The Consumer Financial Protection Bureau has celebrated the $100 million fine it has imposed on San Francisco bank Wells Fargo for its employees’ improper handling of customers’ accounts, including opening unwanted accounts and unauthorized transfers of funds between accounts. Up to 85,000 accounts may have incurred $2 million worth of unfair fees as a result. With restitution to customers and fines to other regulators, the bank has to pay $185 million total for its misdeeds.
One thing that is missing here is an appreciation of the biggest victim in this fiasco – the bank itself. What happened was not a deliberate attempt to sandbag customers by the bank’s owners, but a conspiracy to game the bank’s compensation program, which rewarded big sellers of its products, by the bank’s own employees.

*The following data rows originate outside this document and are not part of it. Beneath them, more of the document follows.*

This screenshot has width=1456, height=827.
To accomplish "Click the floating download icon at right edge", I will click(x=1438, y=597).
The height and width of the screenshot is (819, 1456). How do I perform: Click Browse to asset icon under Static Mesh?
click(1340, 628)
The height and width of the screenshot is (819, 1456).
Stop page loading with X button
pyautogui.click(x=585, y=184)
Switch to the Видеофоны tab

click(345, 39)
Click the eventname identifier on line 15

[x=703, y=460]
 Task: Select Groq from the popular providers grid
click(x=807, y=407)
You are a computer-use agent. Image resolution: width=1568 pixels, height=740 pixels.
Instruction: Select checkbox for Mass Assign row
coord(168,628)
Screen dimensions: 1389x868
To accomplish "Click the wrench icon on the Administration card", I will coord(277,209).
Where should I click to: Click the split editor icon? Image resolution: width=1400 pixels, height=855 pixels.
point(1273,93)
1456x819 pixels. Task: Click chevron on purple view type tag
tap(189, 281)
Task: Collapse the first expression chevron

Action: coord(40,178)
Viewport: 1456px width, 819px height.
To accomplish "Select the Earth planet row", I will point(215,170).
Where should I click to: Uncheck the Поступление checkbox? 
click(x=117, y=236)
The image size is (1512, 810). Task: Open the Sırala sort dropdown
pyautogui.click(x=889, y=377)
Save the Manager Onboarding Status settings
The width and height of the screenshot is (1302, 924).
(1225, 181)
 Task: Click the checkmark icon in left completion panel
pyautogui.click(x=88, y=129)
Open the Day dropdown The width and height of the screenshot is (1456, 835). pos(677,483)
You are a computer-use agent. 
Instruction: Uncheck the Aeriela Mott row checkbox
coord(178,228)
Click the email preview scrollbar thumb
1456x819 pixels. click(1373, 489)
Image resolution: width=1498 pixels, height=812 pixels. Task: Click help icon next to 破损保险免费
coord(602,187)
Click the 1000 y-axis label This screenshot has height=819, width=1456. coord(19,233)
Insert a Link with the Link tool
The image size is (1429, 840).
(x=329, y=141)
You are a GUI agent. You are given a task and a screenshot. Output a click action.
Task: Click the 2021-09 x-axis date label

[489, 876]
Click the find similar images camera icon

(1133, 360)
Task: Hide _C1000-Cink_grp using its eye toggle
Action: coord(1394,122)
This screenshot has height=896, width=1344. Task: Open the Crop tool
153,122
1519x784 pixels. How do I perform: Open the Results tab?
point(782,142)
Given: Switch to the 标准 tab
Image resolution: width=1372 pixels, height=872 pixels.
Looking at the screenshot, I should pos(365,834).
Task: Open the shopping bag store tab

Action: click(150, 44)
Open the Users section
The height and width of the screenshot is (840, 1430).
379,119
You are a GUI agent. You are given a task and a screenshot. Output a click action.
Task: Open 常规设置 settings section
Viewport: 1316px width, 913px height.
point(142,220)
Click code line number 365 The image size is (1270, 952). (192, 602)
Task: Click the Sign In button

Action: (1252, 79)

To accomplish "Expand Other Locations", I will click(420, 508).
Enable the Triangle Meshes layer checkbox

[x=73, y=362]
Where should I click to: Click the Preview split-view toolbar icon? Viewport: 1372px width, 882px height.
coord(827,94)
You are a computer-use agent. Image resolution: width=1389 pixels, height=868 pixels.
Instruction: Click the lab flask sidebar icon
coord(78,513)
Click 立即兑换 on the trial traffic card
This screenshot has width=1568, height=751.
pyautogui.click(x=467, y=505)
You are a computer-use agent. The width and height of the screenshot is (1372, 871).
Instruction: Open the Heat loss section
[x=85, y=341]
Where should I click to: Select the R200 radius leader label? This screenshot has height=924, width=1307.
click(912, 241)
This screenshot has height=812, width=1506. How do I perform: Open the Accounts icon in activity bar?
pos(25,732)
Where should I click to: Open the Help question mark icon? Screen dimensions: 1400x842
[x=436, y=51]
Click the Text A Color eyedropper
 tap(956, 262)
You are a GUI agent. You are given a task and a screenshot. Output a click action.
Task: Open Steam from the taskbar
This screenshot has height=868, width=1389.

In economics, this phenomenon has a name – the principal-agent problem. This problem arises when the agent (in this case an employee) of the principal (in the case the bank’s owners and investors like Warren Buffet, who lost $1.4 billion as a result of the scandal) acts opportunistically in self-interest against the interests of the principal.
Why then does the bank have to pay up? The fine will come out of the pockets of its owners, its customers (who will likely see increased fees as a result), and employees who did not engage in these harmful practices (who will see reduced pay raises) – all of whom can be seen as victims of the banks’ opportunistic employees. The answer is because the entire edifice of the employment relationship assumes that an employee is a servant doing his/her master’s bidding. That is why firms are vicariously liable for the actions of their employees.
Of course, the bank was negligent in its supervision of its employees, and so at some level the bank as an institution was indeed guilty of harm, and the fine should serve as an incentive to Wells Fargo and to other banks to police cross-selling more diligently in future. How can they do that? A problem with the corporation that I highlight in my recent study, “Punching the Clock on a Smart Phone App,” is that the nature of the employment contract hides information that is present in a commercial contract. This information can be revealed through use of markets. If Wells Fargo had employed internal markets, for instance, there could have been warning signs that certain branches were far out-performing others in a way that would have raised eyebrows and prompted quicker internal investigation.
If firms are to police against opportunistic employee behavior, they need a full range of information-gathering strategies at their disposal, including disaggregating the corporation. Yet all the regulatory pressure, particularly in the world of banking, has been towards greater agglomeration in corporate structures, which intensifies the lack of information that allows opportunistic behavior.
This is why the Wells Fargo scandal shouldn’t lead us automatically to assume that regulation is helping out the little guy, even though prima facie it seems that it did its job here. In general, if regulation could exacerbate the principal-agent problem, it is probably a bad regulation. We will need to keep an eye on how the CFPB proceeds from here, given its broad (and probably unconstitutional) powers.